PROVIDED RECORDS ::
--- START ---

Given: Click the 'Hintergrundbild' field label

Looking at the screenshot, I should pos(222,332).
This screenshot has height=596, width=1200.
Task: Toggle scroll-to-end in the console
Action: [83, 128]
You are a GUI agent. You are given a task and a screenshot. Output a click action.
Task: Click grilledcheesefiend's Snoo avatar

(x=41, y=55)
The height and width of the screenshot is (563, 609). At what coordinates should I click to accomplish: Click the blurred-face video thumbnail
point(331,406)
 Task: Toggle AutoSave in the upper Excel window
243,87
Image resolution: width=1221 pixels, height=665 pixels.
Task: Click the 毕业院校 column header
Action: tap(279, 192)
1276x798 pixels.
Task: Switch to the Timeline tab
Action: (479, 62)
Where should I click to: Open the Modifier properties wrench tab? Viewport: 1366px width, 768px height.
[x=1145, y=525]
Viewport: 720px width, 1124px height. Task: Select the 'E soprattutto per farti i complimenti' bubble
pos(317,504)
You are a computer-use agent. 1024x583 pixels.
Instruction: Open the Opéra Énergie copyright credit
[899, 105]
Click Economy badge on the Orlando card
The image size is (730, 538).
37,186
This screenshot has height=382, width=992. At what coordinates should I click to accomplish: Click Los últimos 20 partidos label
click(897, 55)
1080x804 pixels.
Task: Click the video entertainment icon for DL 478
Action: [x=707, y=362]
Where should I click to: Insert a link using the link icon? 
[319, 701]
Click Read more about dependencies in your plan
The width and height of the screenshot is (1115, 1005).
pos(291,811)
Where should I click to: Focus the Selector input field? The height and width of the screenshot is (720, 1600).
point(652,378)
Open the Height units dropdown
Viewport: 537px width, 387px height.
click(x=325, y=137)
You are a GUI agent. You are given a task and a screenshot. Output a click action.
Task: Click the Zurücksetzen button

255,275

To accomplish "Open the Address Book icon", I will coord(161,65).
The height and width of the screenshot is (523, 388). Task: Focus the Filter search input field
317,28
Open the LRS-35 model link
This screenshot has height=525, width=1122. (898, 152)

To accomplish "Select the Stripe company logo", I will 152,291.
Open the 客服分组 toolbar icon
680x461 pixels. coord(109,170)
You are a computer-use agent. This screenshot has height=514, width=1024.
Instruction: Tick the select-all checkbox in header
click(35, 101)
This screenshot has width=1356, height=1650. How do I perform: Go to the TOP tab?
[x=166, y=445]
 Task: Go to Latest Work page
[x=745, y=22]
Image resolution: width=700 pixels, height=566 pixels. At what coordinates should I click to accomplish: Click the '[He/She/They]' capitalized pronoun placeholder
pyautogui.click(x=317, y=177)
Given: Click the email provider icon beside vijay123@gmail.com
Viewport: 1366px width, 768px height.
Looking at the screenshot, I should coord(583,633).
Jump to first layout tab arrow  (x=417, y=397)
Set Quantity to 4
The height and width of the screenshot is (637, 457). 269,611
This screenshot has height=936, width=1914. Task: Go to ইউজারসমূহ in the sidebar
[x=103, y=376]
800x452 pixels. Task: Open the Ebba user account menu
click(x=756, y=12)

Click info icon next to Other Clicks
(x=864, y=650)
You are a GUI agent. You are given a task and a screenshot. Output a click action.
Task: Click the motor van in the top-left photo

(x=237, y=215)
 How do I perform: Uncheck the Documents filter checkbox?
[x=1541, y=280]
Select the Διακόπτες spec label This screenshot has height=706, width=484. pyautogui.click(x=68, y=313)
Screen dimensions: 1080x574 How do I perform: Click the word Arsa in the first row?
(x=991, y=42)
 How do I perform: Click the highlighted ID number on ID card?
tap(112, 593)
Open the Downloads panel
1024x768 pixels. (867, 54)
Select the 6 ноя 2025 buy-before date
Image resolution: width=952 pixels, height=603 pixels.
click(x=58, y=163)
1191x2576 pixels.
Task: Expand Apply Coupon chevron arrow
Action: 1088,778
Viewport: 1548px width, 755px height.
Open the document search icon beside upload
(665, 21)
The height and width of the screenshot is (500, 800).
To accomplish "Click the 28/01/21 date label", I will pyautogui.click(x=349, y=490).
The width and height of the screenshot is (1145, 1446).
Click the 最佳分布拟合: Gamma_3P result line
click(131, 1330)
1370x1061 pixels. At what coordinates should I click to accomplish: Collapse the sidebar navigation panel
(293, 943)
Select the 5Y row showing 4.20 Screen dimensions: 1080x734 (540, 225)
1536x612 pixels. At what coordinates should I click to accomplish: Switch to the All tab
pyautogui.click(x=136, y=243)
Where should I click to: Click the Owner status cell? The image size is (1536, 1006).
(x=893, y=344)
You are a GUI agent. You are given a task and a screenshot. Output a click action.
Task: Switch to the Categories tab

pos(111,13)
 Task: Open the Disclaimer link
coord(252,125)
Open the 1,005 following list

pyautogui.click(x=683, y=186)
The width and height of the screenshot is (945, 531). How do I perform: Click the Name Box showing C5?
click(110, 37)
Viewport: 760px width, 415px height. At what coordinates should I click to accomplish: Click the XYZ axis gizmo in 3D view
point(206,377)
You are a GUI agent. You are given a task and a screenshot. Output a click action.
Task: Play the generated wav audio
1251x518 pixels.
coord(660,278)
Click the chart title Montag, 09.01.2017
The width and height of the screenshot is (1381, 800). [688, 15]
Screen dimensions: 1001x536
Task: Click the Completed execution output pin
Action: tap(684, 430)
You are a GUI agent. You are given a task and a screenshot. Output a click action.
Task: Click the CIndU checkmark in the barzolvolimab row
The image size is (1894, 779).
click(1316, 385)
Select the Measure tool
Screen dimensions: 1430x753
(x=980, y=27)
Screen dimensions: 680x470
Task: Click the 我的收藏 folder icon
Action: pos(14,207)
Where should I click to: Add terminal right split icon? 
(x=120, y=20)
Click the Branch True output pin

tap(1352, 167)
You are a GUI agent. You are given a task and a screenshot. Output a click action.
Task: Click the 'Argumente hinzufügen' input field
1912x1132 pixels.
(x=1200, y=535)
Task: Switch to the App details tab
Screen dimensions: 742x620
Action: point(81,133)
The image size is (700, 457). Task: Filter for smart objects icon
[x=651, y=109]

--- END ---

EXERCISE DIRECTIONS :: Would you output all the records above exactly as written?

EXERCISE OUTPUT ::
Given: Click the 'Hintergrundbild' field label

Looking at the screenshot, I should pos(222,332).
This screenshot has height=596, width=1200.
Task: Toggle scroll-to-end in the console
Action: [83, 128]
You are a GUI agent. You are given a task and a screenshot. Output a click action.
Task: Click grilledcheesefiend's Snoo avatar

(x=41, y=55)
The height and width of the screenshot is (563, 609). At what coordinates should I click to accomplish: Click the blurred-face video thumbnail
point(331,406)
 Task: Toggle AutoSave in the upper Excel window
243,87
Image resolution: width=1221 pixels, height=665 pixels.
Task: Click the 毕业院校 column header
Action: tap(279, 192)
1276x798 pixels.
Task: Switch to the Timeline tab
Action: (479, 62)
Where should I click to: Open the Modifier properties wrench tab? Viewport: 1366px width, 768px height.
[x=1145, y=525]
Viewport: 720px width, 1124px height. Task: Select the 'E soprattutto per farti i complimenti' bubble
pos(317,504)
You are a computer-use agent. 1024x583 pixels.
Instruction: Open the Opéra Énergie copyright credit
[899, 105]
Click Economy badge on the Orlando card
The image size is (730, 538).
37,186
This screenshot has height=382, width=992. At what coordinates should I click to accomplish: Click Los últimos 20 partidos label
click(897, 55)
1080x804 pixels.
Task: Click the video entertainment icon for DL 478
Action: [x=707, y=362]
Where should I click to: Insert a link using the link icon? 
[319, 701]
Click Read more about dependencies in your plan
The width and height of the screenshot is (1115, 1005).
pos(291,811)
Where should I click to: Focus the Selector input field? The height and width of the screenshot is (720, 1600).
point(652,378)
Open the Height units dropdown
Viewport: 537px width, 387px height.
click(x=325, y=137)
You are a GUI agent. You are given a task and a screenshot. Output a click action.
Task: Click the Zurücksetzen button

255,275

To accomplish "Open the Address Book icon", I will coord(161,65).
The height and width of the screenshot is (523, 388). Task: Focus the Filter search input field
317,28
Open the LRS-35 model link
This screenshot has height=525, width=1122. (898, 152)

To accomplish "Select the Stripe company logo", I will 152,291.
Open the 客服分组 toolbar icon
680x461 pixels. coord(109,170)
You are a computer-use agent. This screenshot has height=514, width=1024.
Instruction: Tick the select-all checkbox in header
click(35, 101)
This screenshot has width=1356, height=1650. How do I perform: Go to the TOP tab?
[x=166, y=445]
 Task: Go to Latest Work page
[x=745, y=22]
Image resolution: width=700 pixels, height=566 pixels. At what coordinates should I click to accomplish: Click the '[He/She/They]' capitalized pronoun placeholder
pyautogui.click(x=317, y=177)
Given: Click the email provider icon beside vijay123@gmail.com
Viewport: 1366px width, 768px height.
Looking at the screenshot, I should coord(583,633).
Jump to first layout tab arrow  (x=417, y=397)
Set Quantity to 4
The height and width of the screenshot is (637, 457). 269,611
This screenshot has height=936, width=1914. Task: Go to ইউজারসমূহ in the sidebar
[x=103, y=376]
800x452 pixels. Task: Open the Ebba user account menu
click(x=756, y=12)

Click info icon next to Other Clicks
(x=864, y=650)
You are a GUI agent. You are given a task and a screenshot. Output a click action.
Task: Click the motor van in the top-left photo

(x=237, y=215)
 How do I perform: Uncheck the Documents filter checkbox?
[x=1541, y=280]
Select the Διακόπτες spec label This screenshot has height=706, width=484. pyautogui.click(x=68, y=313)
Screen dimensions: 1080x574 How do I perform: Click the word Arsa in the first row?
(x=991, y=42)
 How do I perform: Click the highlighted ID number on ID card?
tap(112, 593)
Open the Downloads panel
1024x768 pixels. (867, 54)
Select the 6 ноя 2025 buy-before date
Image resolution: width=952 pixels, height=603 pixels.
click(x=58, y=163)
1191x2576 pixels.
Task: Expand Apply Coupon chevron arrow
Action: 1088,778
Viewport: 1548px width, 755px height.
Open the document search icon beside upload
(665, 21)
The height and width of the screenshot is (500, 800).
To accomplish "Click the 28/01/21 date label", I will pyautogui.click(x=349, y=490).
The width and height of the screenshot is (1145, 1446).
Click the 最佳分布拟合: Gamma_3P result line
click(131, 1330)
1370x1061 pixels. At what coordinates should I click to accomplish: Collapse the sidebar navigation panel
(293, 943)
Select the 5Y row showing 4.20 Screen dimensions: 1080x734 (540, 225)
1536x612 pixels. At what coordinates should I click to accomplish: Switch to the All tab
pyautogui.click(x=136, y=243)
Where should I click to: Click the Owner status cell? The image size is (1536, 1006).
(x=893, y=344)
You are a GUI agent. You are given a task and a screenshot. Output a click action.
Task: Switch to the Categories tab

pos(111,13)
 Task: Open the Disclaimer link
coord(252,125)
Open the 1,005 following list

pyautogui.click(x=683, y=186)
The width and height of the screenshot is (945, 531). How do I perform: Click the Name Box showing C5?
click(110, 37)
Viewport: 760px width, 415px height. At what coordinates should I click to accomplish: Click the XYZ axis gizmo in 3D view
point(206,377)
You are a GUI agent. You are given a task and a screenshot. Output a click action.
Task: Play the generated wav audio
1251x518 pixels.
coord(660,278)
Click the chart title Montag, 09.01.2017
The width and height of the screenshot is (1381, 800). [688, 15]
Screen dimensions: 1001x536
Task: Click the Completed execution output pin
Action: tap(684, 430)
You are a GUI agent. You are given a task and a screenshot. Output a click action.
Task: Click the CIndU checkmark in the barzolvolimab row
The image size is (1894, 779).
click(1316, 385)
Select the Measure tool
Screen dimensions: 1430x753
(x=980, y=27)
Screen dimensions: 680x470
Task: Click the 我的收藏 folder icon
Action: pos(14,207)
Where should I click to: Add terminal right split icon? 
(x=120, y=20)
Click the Branch True output pin

tap(1352, 167)
You are a GUI agent. You are given a task and a screenshot. Output a click action.
Task: Click the 'Argumente hinzufügen' input field
1912x1132 pixels.
(x=1200, y=535)
Task: Switch to the App details tab
Screen dimensions: 742x620
Action: point(81,133)
The image size is (700, 457). Task: Filter for smart objects icon
[x=651, y=109]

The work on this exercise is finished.